World Grid Experimentation
This week I finished some initial work on a new world generation system. I experimented with voronoi, hexagonal, and cartesian grid basis and interpolation.
I spent a while thinking and prototyping solutions to interpolation on voronoi and hexagonal grids. In order to generate transitions between different terrain types, I need a way to detect when a given area is, say, 50% forest and 50% field. This means I need a way of smoothly evaluating the world grid. In particular I want a interpolation of grid values with continuous first and second derivatives. For a square, cartesian grid, there is a simple solution to this problem: bicubic interpolation. With voronoi I made some headway using a modified version of Inigo Quilez’s smooth voronoi algorithm. However, I had some issues with regions defined by very nearby voronoi sources. In these areas the interpolation would be stretched over a larger area.
This wasn’t quite what I wanted, so I started working on a modified solution using Inigo’s accurate edge distance method. But at this point I realized I was sinking a lot of time into a rather deep technical problem.
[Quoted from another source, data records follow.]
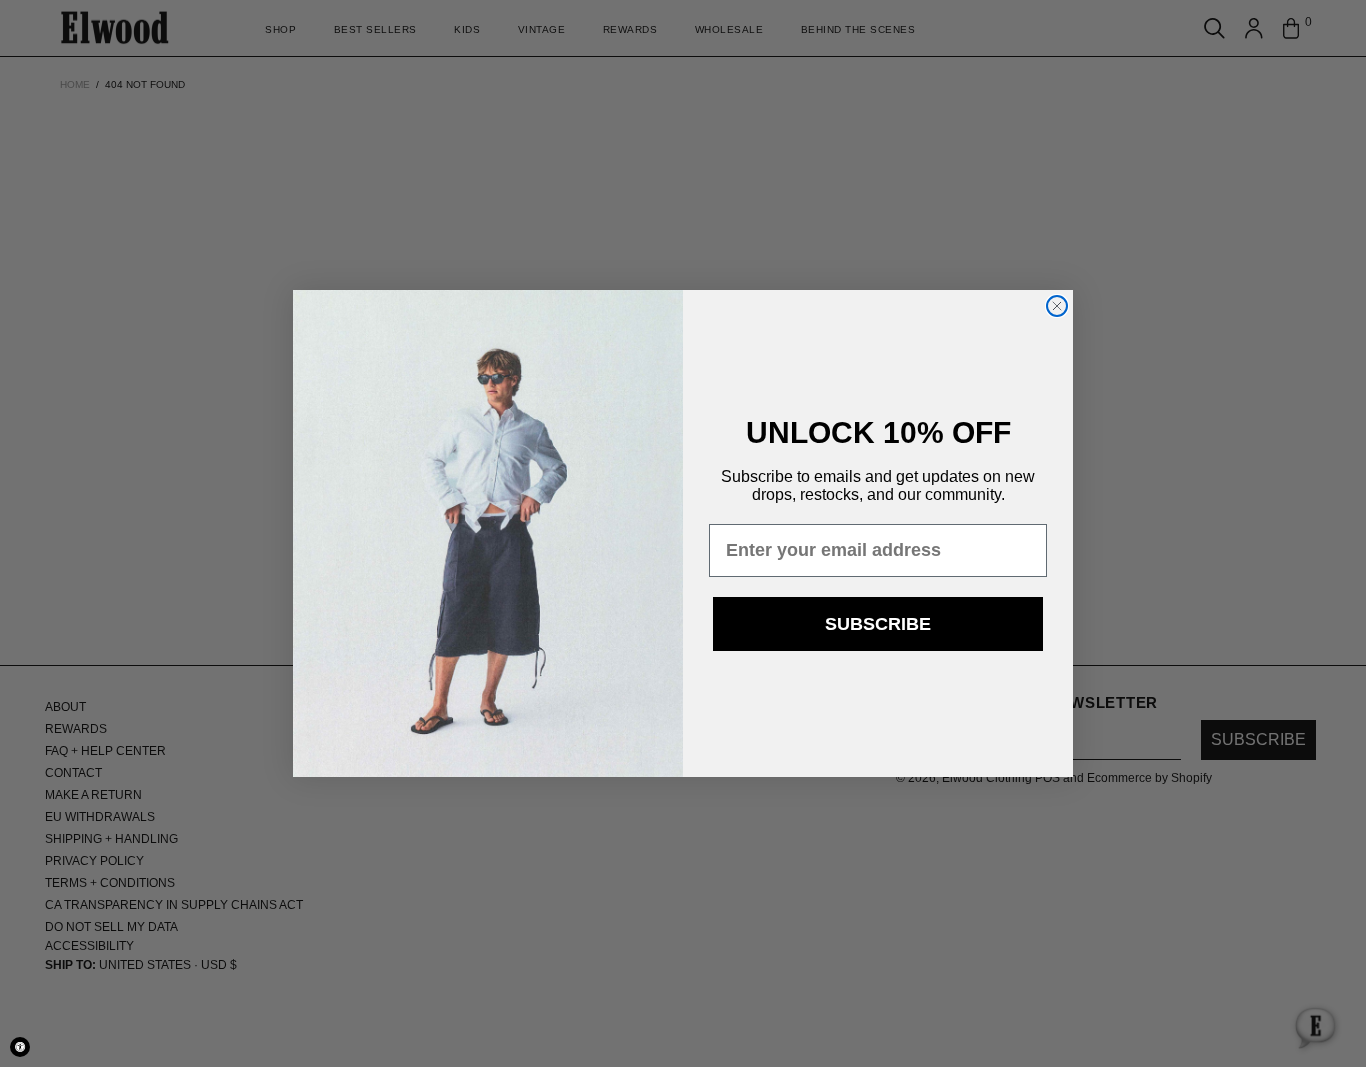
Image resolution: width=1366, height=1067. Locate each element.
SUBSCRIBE (878, 624)
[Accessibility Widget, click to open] (20, 1047)
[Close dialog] (1057, 306)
To keep myself motivated and to make sure the project keeps rolling, I’m trying to avoid doing that. So before I spend more time working on the voronoi system, I’m going to prototype the rest of the generation system using a cartesian grid. A lot easier to do interpolation and other geometric reasoning with that datastructure, and arguably the only downside is horizontal and vertical artifacts in the output.
There’s a lot still to do, but I’m trying to avoid focusing too much on any one feature. For now I’m putting off the terrain generation while I focus in on other features.